Une co-gestion difficile des Ehpad
L'un des problèmes dans la gestion de la pandémie, pointé directement par Nadine Lefebvre et partagé par le directeur de l'ARS : la co-tutelle dans la gestion des Ehpad entre les deux institutions. "Il faut impérativement revoir notre gestion et opérer une meilleure collaboration, moins technocratique et plus liée au terrain", explique la présidente.

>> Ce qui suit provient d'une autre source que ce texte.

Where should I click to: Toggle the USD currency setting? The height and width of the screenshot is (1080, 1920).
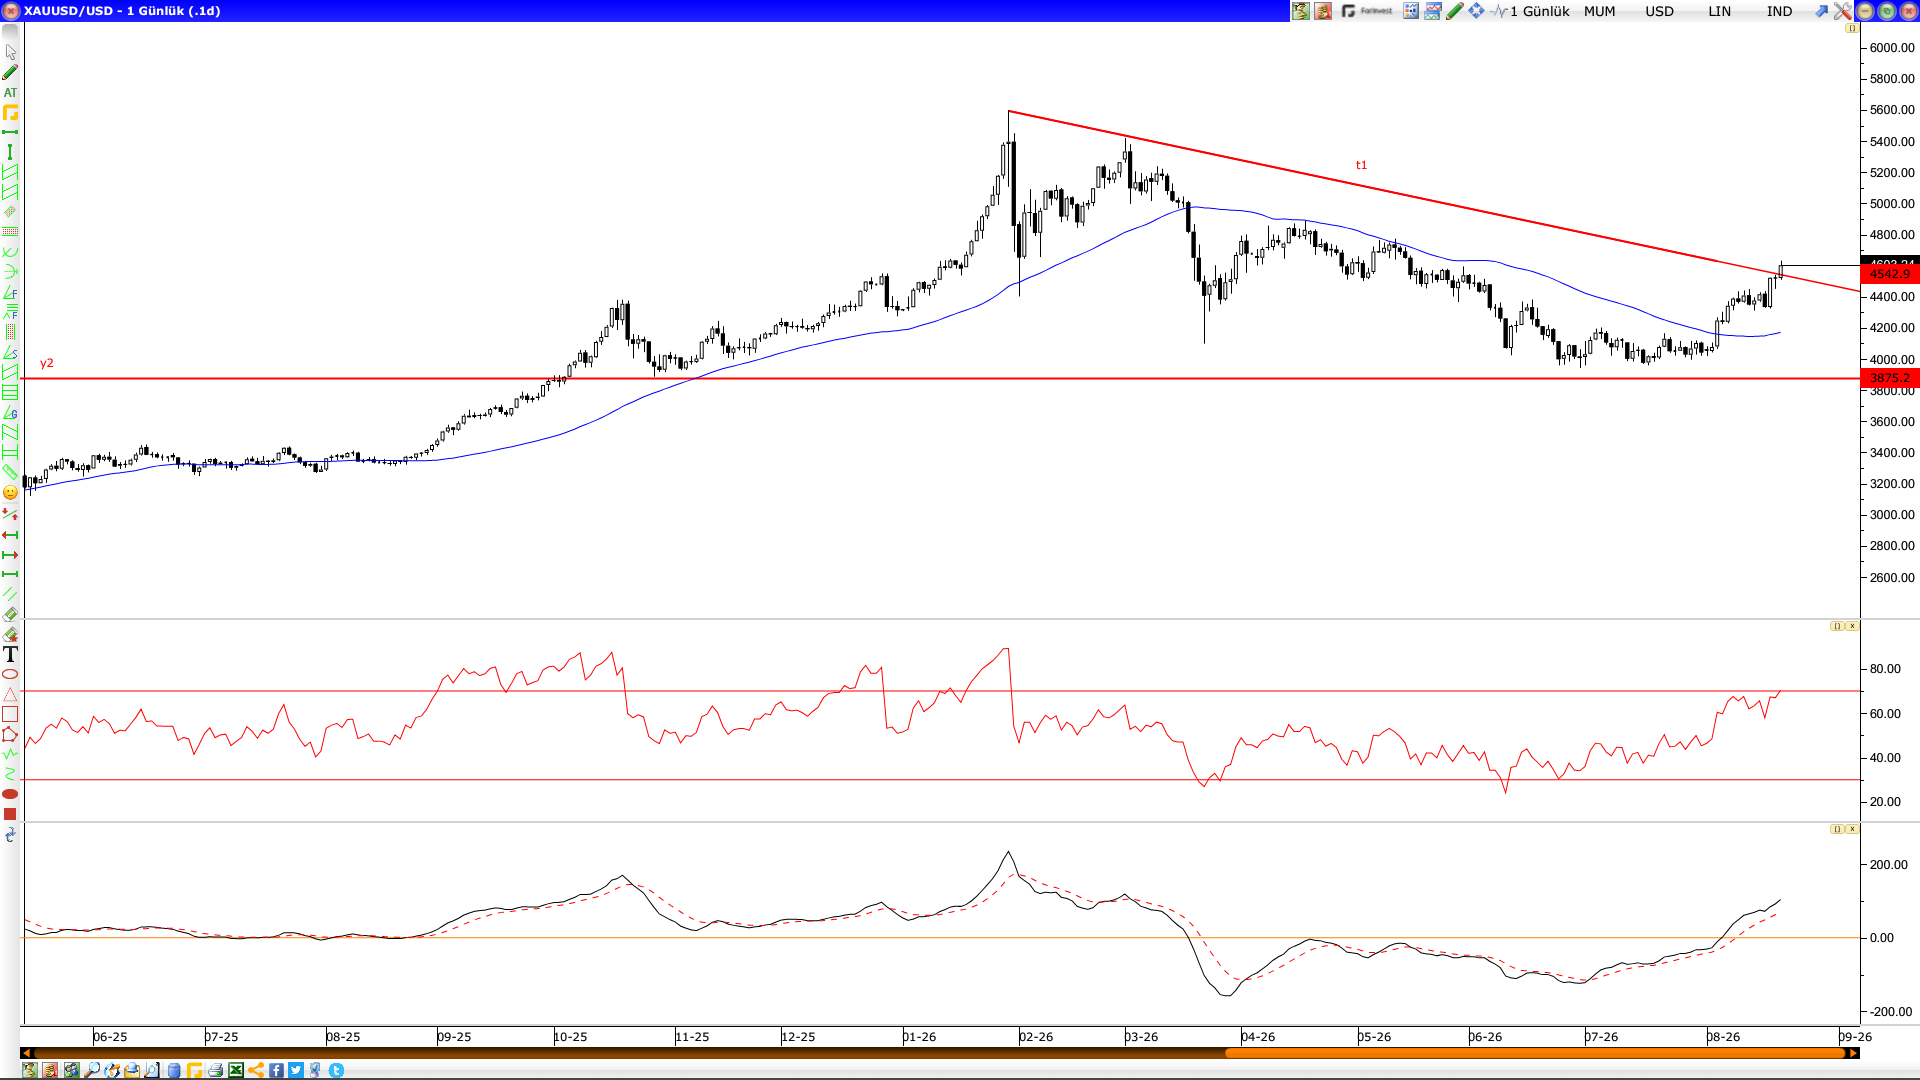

Étienne Champion se défend rapidement : "La taille de notre structure ne nous permet pas d'être au contact direct du terrain, c'est pourquoi nous travaillons en relais."Bruno Fortier, clot son propos par une remarque, après avoir déploré le "flou terrible" dans lequel les communes ont évolué et le "vaste chantier" pour se procurer des masques. "On a dans toutes les communes un plan de classification des risques majeurs où on retrouve les procédures en cas d'inondation, de feu de forêt, et autres, explique le maire de Crépy-en-Valois. Mais la case pandémie y manque terriblement."
Des pistes d'améliorations, il y en a eu pendant ces trois heures d'audition. "Des situations difficiles mais sources de solutions", conclut René-Paul Savary. Les jours précédents, le sénat s'était réuni en commission similaire pour interroger les acteurs de Guyane et de Mayotte.